Les experts de l’Opep n’ont pas réussi à aplanir leurs divergences concernant les niveaux de production de l’Iran et de l’Irak. Joe Klamar/AFP
Les experts de l'Opep réunis hier à Vienne ne sont pas parvenus à un projet d'accord sur la réduction de la production pétrolière avant la réunion ministérielle de mercredi, a déclaré à Reuters une source au sein de l'Organisation des pays exportateurs de pétrole. Notamment car ils n'ont pas réussi à aplanir leurs divergences concernant les niveaux de production de l'Iran et de l'Irak.
Les ministres du cartel doivent se réunir mercredi dans la capitale autrichienne pour débattre de l'encadrement de la production afin de soutenir les cours du brut.

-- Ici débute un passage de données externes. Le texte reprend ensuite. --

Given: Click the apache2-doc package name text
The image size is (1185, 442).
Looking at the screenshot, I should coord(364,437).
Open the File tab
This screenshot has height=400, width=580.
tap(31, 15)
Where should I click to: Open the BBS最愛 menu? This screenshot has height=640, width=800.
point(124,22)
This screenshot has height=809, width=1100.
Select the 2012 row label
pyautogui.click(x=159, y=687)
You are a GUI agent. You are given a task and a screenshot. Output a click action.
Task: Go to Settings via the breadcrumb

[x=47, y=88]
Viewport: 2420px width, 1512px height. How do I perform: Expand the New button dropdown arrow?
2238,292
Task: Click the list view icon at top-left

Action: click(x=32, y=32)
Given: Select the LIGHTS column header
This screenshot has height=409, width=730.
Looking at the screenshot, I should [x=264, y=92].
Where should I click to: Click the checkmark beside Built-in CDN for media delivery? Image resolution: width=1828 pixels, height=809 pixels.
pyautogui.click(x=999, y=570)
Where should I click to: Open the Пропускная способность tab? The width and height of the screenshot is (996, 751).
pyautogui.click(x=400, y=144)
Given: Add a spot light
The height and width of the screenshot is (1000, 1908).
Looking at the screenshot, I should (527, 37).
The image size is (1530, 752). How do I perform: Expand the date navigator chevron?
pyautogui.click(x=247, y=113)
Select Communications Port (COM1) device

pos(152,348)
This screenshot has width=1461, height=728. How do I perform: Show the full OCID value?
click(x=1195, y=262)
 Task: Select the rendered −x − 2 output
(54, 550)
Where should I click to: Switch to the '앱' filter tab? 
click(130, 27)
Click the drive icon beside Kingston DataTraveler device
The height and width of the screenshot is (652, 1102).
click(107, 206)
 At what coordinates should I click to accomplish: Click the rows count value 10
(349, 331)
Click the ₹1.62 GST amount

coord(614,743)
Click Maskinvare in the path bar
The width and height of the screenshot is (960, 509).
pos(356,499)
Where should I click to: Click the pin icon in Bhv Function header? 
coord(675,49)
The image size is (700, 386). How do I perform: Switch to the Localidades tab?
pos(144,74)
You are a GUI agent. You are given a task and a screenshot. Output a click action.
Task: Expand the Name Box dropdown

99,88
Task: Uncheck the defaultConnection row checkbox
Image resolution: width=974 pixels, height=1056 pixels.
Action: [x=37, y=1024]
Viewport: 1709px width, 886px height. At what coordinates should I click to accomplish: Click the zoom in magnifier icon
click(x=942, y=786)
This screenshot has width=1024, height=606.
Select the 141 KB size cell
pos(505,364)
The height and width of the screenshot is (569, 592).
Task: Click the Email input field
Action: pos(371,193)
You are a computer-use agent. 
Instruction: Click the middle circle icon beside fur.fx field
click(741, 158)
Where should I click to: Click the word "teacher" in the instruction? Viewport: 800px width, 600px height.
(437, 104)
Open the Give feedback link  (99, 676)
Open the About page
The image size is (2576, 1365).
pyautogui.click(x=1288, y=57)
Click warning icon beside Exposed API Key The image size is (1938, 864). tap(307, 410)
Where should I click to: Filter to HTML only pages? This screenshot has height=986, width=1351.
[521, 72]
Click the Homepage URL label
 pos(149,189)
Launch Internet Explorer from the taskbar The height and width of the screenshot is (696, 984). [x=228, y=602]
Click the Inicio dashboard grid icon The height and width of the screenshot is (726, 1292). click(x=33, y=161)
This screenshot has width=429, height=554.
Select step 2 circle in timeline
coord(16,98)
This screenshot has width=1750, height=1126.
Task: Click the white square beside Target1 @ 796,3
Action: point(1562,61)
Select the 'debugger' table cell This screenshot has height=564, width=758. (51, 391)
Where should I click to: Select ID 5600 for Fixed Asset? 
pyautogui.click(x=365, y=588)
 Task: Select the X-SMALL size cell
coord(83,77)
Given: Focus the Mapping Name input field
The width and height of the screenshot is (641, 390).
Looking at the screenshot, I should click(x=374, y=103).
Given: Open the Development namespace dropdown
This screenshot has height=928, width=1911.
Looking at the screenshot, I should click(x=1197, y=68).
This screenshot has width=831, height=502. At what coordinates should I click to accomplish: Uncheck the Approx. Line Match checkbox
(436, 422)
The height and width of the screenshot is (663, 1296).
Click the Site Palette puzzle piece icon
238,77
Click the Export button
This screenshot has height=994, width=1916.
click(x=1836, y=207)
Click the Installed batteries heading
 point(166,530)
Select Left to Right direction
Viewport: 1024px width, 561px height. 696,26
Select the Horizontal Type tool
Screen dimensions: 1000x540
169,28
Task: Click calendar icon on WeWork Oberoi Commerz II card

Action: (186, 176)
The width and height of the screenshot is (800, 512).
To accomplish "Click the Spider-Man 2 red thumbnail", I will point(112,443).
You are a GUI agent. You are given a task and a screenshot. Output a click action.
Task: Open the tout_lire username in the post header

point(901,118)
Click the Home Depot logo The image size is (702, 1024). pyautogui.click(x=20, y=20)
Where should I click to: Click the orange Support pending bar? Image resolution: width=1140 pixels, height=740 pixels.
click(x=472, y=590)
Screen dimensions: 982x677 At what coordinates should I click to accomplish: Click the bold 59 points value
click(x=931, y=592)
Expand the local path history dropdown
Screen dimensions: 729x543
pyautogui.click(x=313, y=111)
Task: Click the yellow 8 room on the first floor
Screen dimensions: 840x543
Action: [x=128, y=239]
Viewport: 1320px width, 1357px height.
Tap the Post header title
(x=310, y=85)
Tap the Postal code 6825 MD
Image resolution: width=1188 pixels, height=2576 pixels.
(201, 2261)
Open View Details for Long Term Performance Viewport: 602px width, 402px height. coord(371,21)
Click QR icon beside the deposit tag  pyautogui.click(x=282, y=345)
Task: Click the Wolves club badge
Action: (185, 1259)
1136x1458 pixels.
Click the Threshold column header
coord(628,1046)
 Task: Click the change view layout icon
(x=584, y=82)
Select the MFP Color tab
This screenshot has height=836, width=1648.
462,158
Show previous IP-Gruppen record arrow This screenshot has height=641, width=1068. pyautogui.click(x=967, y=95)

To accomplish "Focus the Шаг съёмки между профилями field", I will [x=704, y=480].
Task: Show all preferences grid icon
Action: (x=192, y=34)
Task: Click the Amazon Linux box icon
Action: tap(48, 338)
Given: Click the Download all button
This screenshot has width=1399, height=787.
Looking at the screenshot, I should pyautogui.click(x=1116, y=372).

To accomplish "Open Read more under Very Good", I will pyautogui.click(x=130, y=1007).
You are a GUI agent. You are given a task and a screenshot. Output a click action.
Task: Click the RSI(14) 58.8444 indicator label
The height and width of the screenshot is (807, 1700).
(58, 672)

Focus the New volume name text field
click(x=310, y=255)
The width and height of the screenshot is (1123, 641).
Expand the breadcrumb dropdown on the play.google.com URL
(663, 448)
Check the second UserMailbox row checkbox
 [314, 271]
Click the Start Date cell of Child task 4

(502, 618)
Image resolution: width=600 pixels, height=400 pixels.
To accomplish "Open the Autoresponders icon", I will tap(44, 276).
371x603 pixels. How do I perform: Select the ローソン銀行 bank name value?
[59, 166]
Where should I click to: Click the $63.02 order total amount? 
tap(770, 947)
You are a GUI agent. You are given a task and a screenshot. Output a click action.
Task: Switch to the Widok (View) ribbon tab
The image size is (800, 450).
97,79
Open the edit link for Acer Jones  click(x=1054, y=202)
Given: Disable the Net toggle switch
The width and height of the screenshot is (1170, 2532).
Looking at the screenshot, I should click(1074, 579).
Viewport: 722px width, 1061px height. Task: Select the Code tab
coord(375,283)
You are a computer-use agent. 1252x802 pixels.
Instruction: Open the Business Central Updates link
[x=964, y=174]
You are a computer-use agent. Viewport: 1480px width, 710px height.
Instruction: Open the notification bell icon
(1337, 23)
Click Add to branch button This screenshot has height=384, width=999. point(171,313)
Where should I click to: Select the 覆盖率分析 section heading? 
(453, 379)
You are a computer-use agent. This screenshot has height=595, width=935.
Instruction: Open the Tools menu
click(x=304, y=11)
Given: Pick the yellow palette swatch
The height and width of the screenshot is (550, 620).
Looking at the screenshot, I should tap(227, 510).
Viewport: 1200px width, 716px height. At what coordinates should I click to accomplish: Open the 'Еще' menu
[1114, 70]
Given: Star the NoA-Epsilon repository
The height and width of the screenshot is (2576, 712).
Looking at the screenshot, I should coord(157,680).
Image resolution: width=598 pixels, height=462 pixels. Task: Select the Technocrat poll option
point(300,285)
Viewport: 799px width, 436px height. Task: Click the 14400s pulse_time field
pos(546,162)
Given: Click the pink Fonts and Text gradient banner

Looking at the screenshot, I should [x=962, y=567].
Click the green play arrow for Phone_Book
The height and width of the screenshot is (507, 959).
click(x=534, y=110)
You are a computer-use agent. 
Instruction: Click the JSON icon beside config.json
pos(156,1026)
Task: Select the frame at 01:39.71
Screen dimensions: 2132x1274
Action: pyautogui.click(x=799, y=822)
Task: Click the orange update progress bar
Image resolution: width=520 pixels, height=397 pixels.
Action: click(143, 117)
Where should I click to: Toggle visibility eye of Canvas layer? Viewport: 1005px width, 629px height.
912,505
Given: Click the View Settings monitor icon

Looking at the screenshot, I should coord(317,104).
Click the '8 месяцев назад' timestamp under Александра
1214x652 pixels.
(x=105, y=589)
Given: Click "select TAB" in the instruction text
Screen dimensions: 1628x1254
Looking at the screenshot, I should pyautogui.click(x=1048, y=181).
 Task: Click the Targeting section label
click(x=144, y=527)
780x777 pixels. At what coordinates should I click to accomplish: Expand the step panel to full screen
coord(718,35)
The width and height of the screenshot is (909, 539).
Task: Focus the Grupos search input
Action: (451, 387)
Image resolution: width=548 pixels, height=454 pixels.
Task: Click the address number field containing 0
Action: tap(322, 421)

Ceux-ci sont repartis à la hausse hier après des déclarations encourageantes de l'Irak. « Nous sommes optimistes, nous espérons arriver à un accord. Nous allons coopérer avec les membres de l'Opep pour parvenir à un accord acceptable par tous », a déclaré le ministre irakien du Pétrole, Jabbar al-Louaïbi, à son arrivée à Vienne. Mais M. Louaïbi s'est refusé à dire si son pays était disposé à réduire sa production.
Le prix du baril de « Light Sweet Crude » (WTI), référence américaine du brut, a gagné 1,02 dollar à 47,08 dollars au New York Mercantile Exchange. À Londres, le cours du baril de Brent de la mer du Nord a pris 1,00 dollar à 48,24 dollars à l'Intercontinental Exchange (ICE).
L'Opep, qui représente un tiers de la production mondiale, était parvenue en septembre à un accord de principe pour ramener sa production dans une fourchette comprise entre 32,5 et 33 millions de barils par jour (bpj), contre 33,64 millions bpj actuellement. L'annonce de cet accord de principe avait donné un coup de fouet aux cours mais les investisseurs commencent à se demander s'il sera effectivement finalisé.
L'Irak et l'Iran, respectivement deuxième et troisième producteurs de l'Opep, ont exprimé des réserves sur leur contribution à ces baisses et Riyad s'est dit sceptique sur la volonté de Moscou de diminuer sa production.
L'Arabie saoudite a contribué à semer le doute en disant dimanche que le marché se rééquilibrerait de lui-même l'an prochain, même sans intervention des pays producteurs.